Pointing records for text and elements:

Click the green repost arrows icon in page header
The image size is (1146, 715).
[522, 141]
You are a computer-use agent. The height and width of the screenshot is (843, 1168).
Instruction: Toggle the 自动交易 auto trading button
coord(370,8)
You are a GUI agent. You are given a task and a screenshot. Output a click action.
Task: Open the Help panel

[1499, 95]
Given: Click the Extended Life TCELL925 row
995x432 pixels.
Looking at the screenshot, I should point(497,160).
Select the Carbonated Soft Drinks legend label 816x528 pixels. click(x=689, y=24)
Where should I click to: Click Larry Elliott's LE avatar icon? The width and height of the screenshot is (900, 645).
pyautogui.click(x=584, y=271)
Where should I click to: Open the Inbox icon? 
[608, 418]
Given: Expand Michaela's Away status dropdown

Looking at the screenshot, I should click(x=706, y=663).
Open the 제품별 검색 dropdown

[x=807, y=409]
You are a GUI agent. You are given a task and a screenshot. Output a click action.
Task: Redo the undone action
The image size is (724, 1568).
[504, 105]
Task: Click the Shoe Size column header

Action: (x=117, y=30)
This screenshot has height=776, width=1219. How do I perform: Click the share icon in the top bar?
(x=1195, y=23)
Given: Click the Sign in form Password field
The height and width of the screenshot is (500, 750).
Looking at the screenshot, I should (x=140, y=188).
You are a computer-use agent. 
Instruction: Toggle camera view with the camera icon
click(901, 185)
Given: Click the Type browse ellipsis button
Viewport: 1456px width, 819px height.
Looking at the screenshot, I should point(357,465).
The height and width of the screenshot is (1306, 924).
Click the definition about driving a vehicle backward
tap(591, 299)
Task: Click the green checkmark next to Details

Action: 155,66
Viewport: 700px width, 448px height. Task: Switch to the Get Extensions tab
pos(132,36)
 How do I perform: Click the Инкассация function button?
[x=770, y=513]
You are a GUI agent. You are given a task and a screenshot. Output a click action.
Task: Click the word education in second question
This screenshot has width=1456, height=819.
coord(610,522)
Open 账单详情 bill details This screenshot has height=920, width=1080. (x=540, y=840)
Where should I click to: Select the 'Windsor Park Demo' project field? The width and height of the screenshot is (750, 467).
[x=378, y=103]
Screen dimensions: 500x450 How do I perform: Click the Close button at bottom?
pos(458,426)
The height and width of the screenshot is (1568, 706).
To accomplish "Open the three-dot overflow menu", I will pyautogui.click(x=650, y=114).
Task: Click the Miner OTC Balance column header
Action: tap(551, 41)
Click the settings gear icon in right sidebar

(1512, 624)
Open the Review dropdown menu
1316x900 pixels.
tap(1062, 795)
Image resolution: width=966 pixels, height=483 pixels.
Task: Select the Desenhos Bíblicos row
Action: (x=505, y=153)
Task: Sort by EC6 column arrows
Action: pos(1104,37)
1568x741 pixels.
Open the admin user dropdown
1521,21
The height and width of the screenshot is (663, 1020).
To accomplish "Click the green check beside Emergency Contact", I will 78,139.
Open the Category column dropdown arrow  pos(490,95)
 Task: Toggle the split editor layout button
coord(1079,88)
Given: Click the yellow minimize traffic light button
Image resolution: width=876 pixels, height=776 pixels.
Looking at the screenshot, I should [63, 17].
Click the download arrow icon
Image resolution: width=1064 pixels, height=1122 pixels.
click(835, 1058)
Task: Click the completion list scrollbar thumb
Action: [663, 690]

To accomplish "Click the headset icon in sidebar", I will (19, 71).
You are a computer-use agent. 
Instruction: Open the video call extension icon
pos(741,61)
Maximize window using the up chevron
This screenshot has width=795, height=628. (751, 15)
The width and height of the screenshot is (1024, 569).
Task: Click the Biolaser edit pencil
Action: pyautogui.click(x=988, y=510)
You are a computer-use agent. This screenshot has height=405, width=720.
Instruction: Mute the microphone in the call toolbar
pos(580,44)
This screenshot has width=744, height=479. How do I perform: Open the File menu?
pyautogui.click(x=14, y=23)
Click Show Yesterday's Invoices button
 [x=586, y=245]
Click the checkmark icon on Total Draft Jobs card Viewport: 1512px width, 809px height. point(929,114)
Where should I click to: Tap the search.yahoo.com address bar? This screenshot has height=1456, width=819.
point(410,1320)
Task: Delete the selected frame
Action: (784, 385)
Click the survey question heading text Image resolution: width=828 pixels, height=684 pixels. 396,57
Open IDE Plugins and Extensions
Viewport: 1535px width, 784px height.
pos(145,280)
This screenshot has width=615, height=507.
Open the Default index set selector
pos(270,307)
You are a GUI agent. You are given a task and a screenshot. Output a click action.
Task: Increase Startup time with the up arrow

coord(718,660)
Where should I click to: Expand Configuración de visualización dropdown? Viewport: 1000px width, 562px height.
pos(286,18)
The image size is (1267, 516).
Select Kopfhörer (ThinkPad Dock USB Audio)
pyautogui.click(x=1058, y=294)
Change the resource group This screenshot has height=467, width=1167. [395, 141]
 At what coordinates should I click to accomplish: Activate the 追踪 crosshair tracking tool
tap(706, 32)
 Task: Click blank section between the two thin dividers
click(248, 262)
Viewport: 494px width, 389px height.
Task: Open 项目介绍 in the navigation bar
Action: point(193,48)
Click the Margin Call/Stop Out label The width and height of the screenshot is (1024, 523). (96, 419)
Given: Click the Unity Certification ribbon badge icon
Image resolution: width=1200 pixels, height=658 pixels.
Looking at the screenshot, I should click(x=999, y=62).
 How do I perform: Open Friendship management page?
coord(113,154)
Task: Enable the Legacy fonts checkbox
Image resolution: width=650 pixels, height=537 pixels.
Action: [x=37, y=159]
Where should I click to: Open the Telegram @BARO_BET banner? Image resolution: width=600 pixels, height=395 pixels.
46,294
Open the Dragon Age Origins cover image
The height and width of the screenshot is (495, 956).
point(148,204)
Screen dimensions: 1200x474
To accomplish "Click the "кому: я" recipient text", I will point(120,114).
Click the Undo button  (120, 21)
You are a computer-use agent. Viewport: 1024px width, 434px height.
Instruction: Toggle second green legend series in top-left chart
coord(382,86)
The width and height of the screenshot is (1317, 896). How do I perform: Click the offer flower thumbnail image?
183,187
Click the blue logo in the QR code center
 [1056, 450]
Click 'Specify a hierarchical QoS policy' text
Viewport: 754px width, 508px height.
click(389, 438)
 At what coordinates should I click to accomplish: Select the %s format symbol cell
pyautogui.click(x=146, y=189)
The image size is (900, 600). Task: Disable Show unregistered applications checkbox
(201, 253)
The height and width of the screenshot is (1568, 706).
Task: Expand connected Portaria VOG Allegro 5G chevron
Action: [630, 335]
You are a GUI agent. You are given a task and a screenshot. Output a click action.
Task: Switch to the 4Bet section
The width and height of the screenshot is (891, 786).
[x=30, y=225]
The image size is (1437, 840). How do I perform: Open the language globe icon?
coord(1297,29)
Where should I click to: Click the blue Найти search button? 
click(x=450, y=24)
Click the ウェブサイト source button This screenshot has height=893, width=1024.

● **Your goal**
Repeat the lines of the listing word for word, starting at the line that contains "Given: Click the Sign in form Password field" and ending at the line that contains "click(901, 185)".

● **Complete output**
Given: Click the Sign in form Password field
The height and width of the screenshot is (500, 750).
Looking at the screenshot, I should (x=140, y=188).
You are a computer-use agent. 
Instruction: Toggle camera view with the camera icon
click(901, 185)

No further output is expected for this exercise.